**EXERCISE OBJECTIVE**
In the entries below, repeat only the lines between those holding "Task: Open the Left panel menu" and "The width and", inclusive. Leave pictures out.

**GIVEN RECORDS**
========
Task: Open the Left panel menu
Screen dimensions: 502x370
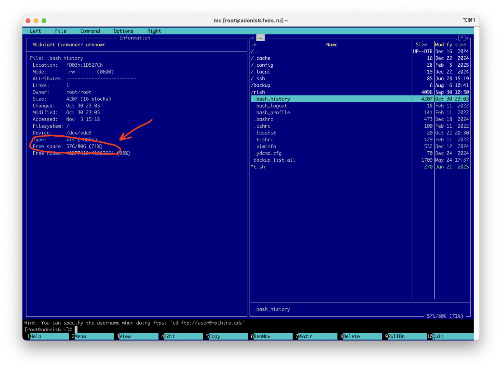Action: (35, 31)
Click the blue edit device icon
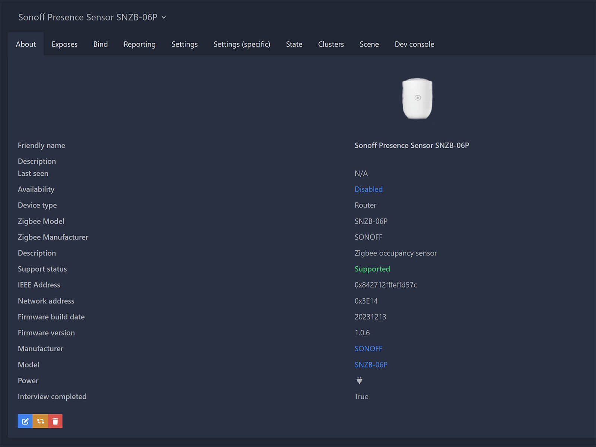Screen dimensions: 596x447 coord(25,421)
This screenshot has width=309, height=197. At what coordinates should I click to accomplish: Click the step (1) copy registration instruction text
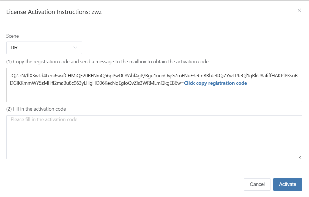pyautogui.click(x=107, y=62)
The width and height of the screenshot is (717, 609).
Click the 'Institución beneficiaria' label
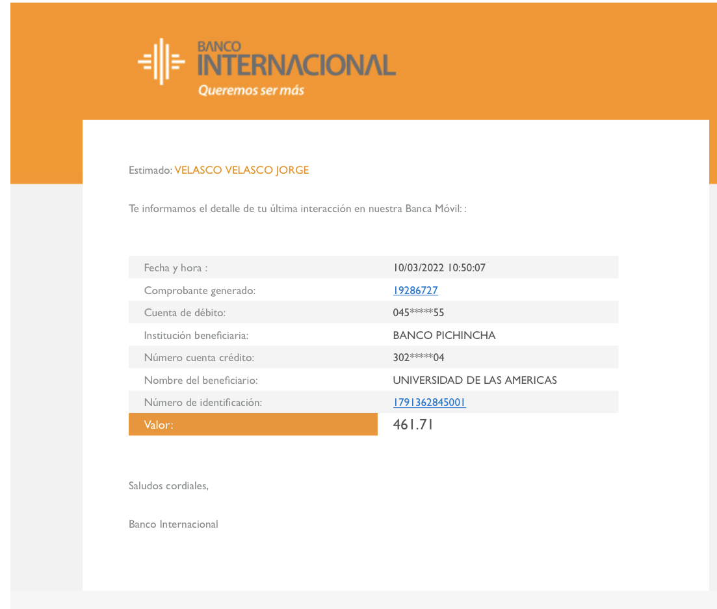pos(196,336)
========
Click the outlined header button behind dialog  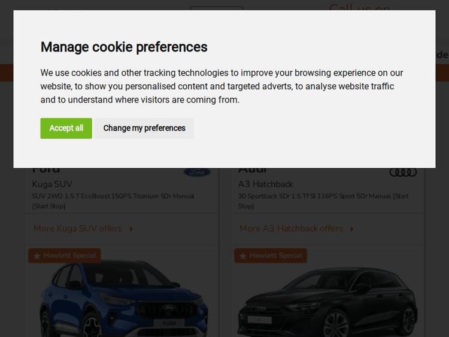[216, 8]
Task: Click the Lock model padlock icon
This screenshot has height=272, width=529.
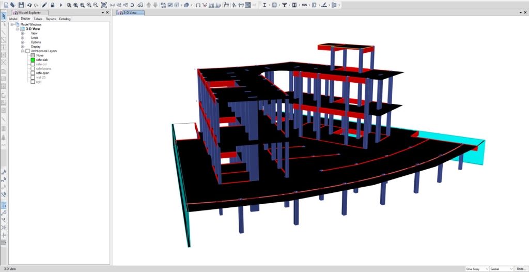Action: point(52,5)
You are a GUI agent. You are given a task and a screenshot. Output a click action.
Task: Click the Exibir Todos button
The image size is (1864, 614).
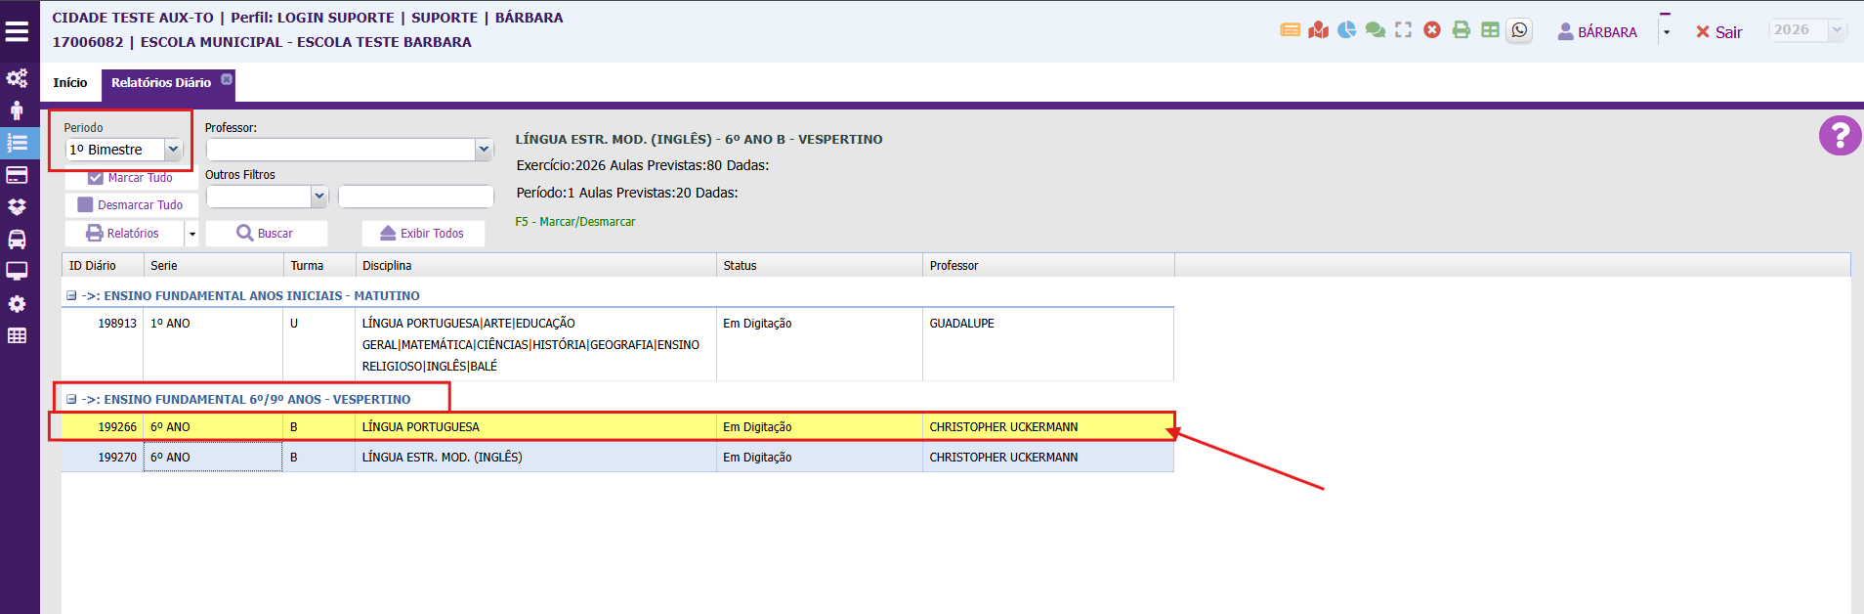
========
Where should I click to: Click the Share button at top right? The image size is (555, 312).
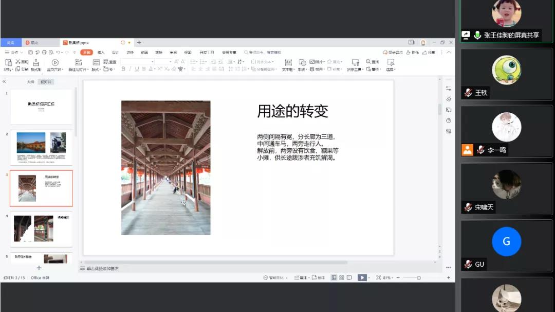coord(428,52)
========
**ANSWER SECTION**
Task: Open the Left panel menu
Screen dimensions: 502x370
Action: (35, 31)
Click the blue edit device icon
Screen dimensions: 596x447 coord(25,421)
This screenshot has width=309, height=197. At what coordinates should I click to accomplish: Click the step (1) copy registration instruction text
pyautogui.click(x=107, y=62)
The width and height of the screenshot is (717, 609).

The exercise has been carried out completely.